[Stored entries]
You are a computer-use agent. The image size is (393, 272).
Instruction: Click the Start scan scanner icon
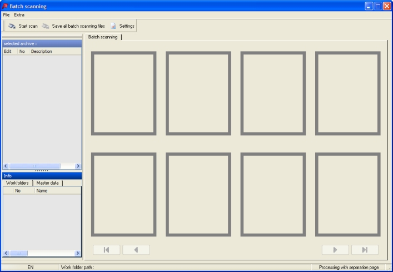coord(12,26)
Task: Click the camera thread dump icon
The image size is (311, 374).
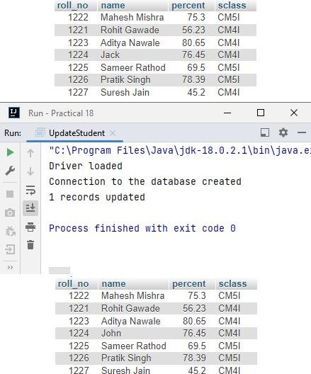Action: (x=10, y=213)
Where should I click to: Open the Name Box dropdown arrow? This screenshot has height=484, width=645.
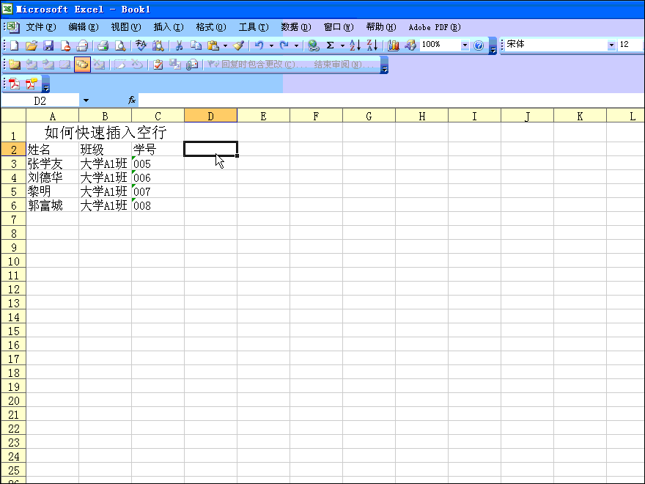[x=86, y=100]
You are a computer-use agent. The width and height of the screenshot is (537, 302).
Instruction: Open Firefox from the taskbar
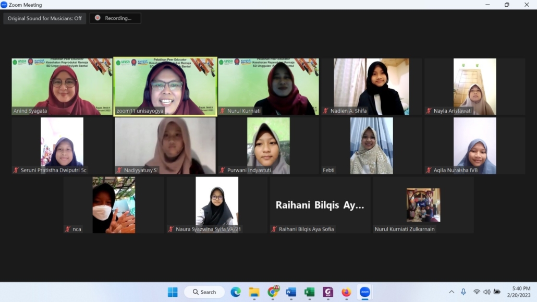coord(346,292)
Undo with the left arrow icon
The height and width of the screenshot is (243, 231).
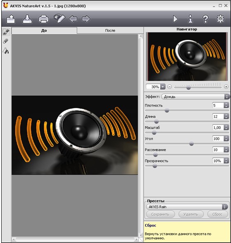click(73, 19)
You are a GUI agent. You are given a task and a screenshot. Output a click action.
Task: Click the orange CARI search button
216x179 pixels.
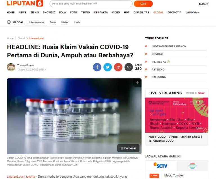click(x=143, y=4)
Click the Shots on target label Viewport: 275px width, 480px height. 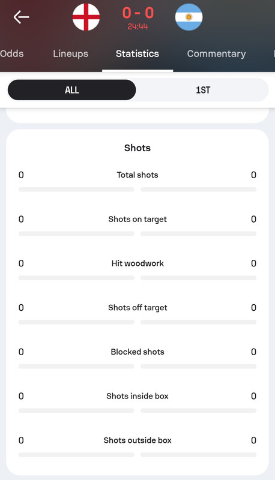(138, 219)
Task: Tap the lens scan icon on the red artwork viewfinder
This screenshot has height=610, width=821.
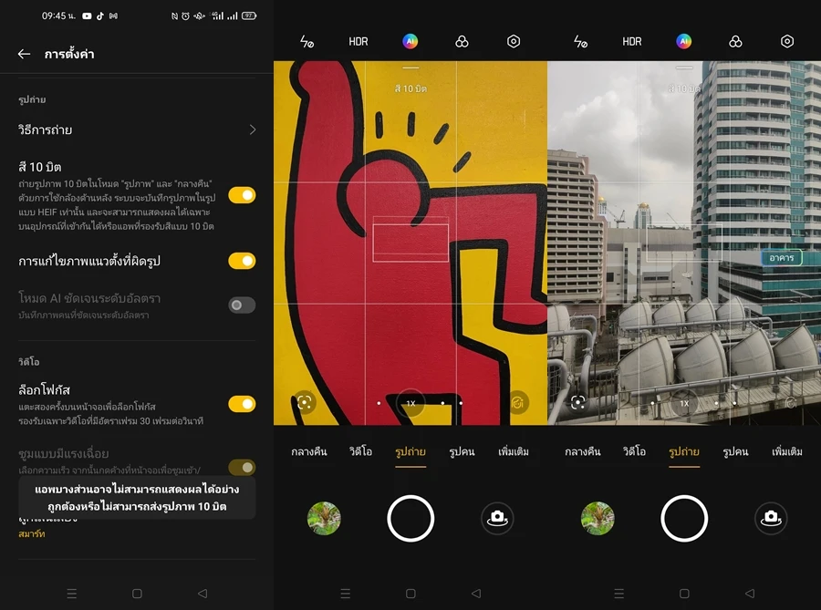Action: click(305, 402)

PROBLEM DESCRIPTION
Copy the final portion of the records: every line from the one containing "Task: Tap the" through the last, word for word, without pictures.

SOLUTION
Task: Tap the lens scan icon on the red artwork viewfinder
This screenshot has height=610, width=821.
Action: click(305, 402)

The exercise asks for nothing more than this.